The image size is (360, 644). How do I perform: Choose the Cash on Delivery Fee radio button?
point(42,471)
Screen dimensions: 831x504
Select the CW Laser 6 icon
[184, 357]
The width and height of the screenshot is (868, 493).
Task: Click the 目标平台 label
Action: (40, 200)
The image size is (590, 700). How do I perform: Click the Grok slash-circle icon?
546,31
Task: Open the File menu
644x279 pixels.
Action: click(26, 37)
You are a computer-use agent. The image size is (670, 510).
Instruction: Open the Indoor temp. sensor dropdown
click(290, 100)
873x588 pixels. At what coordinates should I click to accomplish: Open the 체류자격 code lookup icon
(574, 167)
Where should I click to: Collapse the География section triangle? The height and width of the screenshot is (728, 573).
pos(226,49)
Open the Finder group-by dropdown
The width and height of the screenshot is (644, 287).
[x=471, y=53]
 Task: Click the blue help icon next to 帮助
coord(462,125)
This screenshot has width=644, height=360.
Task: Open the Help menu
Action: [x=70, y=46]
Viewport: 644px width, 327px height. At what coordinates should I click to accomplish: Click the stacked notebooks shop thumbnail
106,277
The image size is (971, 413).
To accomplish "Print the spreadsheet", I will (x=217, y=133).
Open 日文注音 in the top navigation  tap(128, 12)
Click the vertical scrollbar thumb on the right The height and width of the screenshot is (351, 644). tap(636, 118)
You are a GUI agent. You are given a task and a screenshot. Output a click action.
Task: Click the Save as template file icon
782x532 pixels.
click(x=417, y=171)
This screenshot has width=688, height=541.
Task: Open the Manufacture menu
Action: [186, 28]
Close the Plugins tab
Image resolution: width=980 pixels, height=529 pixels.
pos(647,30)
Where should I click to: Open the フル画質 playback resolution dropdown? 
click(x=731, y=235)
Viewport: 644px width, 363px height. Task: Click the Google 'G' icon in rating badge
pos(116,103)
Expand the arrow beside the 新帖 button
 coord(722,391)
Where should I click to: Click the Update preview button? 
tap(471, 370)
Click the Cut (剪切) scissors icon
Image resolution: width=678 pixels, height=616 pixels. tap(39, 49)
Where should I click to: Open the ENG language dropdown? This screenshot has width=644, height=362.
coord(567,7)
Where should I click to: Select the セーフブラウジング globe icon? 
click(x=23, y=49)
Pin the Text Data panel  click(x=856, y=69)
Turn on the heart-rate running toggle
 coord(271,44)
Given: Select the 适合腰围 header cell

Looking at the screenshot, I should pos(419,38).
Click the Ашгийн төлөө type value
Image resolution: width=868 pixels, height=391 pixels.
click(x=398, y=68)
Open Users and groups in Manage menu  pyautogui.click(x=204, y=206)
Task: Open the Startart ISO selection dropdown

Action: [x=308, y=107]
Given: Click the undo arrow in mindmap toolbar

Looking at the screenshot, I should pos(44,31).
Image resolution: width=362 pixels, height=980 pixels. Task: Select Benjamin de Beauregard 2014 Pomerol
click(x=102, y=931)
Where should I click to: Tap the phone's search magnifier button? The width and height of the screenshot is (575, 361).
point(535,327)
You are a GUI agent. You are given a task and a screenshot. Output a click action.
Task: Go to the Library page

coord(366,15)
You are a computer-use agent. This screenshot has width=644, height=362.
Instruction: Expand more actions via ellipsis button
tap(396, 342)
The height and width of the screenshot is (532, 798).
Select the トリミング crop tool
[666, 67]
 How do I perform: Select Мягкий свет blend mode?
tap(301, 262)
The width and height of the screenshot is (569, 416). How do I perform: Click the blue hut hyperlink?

========

- **About this exercise**
So that nothing is lost, write out each record exactly as it appears above.

- **Answer section**
The image size is (360, 644). How do I perform: Choose the Cash on Delivery Fee radio button?
point(42,471)
Screen dimensions: 831x504
Select the CW Laser 6 icon
[184, 357]
The width and height of the screenshot is (868, 493).
Task: Click the 目标平台 label
Action: (40, 200)
The image size is (590, 700). How do I perform: Click the Grok slash-circle icon?
546,31
Task: Open the File menu
644x279 pixels.
Action: click(26, 37)
You are a computer-use agent. The image size is (670, 510).
Instruction: Open the Indoor temp. sensor dropdown
click(290, 100)
873x588 pixels. At what coordinates should I click to accomplish: Open the 체류자격 code lookup icon
(574, 167)
Where should I click to: Collapse the География section triangle? The height and width of the screenshot is (728, 573).
pos(226,49)
Open the Finder group-by dropdown
The width and height of the screenshot is (644, 287).
[x=471, y=53]
 Task: Click the blue help icon next to 帮助
coord(462,125)
This screenshot has width=644, height=360.
Task: Open the Help menu
Action: [x=70, y=46]
Viewport: 644px width, 327px height. At what coordinates should I click to accomplish: Click the stacked notebooks shop thumbnail
106,277
The image size is (971, 413).
To accomplish "Print the spreadsheet", I will (x=217, y=133).
Open 日文注音 in the top navigation  tap(128, 12)
Click the vertical scrollbar thumb on the right The height and width of the screenshot is (351, 644). tap(636, 118)
You are a GUI agent. You are given a task and a screenshot. Output a click action.
Task: Click the Save as template file icon
782x532 pixels.
click(x=417, y=171)
This screenshot has width=688, height=541.
Task: Open the Manufacture menu
Action: [186, 28]
Close the Plugins tab
Image resolution: width=980 pixels, height=529 pixels.
pos(647,30)
Where should I click to: Open the フル画質 playback resolution dropdown? 
click(x=731, y=235)
Viewport: 644px width, 363px height. Task: Click the Google 'G' icon in rating badge
pos(116,103)
Expand the arrow beside the 新帖 button
 coord(722,391)
Where should I click to: Click the Update preview button? 
tap(471, 370)
Click the Cut (剪切) scissors icon
Image resolution: width=678 pixels, height=616 pixels. tap(39, 49)
Where should I click to: Open the ENG language dropdown? This screenshot has width=644, height=362.
coord(567,7)
Where should I click to: Select the セーフブラウジング globe icon? 
click(x=23, y=49)
Pin the Text Data panel  click(x=856, y=69)
Turn on the heart-rate running toggle
 coord(271,44)
Given: Select the 适合腰围 header cell

Looking at the screenshot, I should pos(419,38).
Click the Ашгийн төлөө type value
Image resolution: width=868 pixels, height=391 pixels.
click(x=398, y=68)
Open Users and groups in Manage menu  pyautogui.click(x=204, y=206)
Task: Open the Startart ISO selection dropdown

Action: [x=308, y=107]
Given: Click the undo arrow in mindmap toolbar

Looking at the screenshot, I should pos(44,31).
Image resolution: width=362 pixels, height=980 pixels. Task: Select Benjamin de Beauregard 2014 Pomerol
click(x=102, y=931)
Where should I click to: Tap the phone's search magnifier button? The width and height of the screenshot is (575, 361).
point(535,327)
You are a GUI agent. You are given a task and a screenshot. Output a click action.
Task: Go to the Library page

coord(366,15)
You are a computer-use agent. This screenshot has width=644, height=362.
Instruction: Expand more actions via ellipsis button
tap(396, 342)
The height and width of the screenshot is (532, 798).
Select the トリミング crop tool
[666, 67]
 How do I perform: Select Мягкий свет blend mode?
tap(301, 262)
The width and height of the screenshot is (569, 416). How do I perform: Click the blue hut hyperlink?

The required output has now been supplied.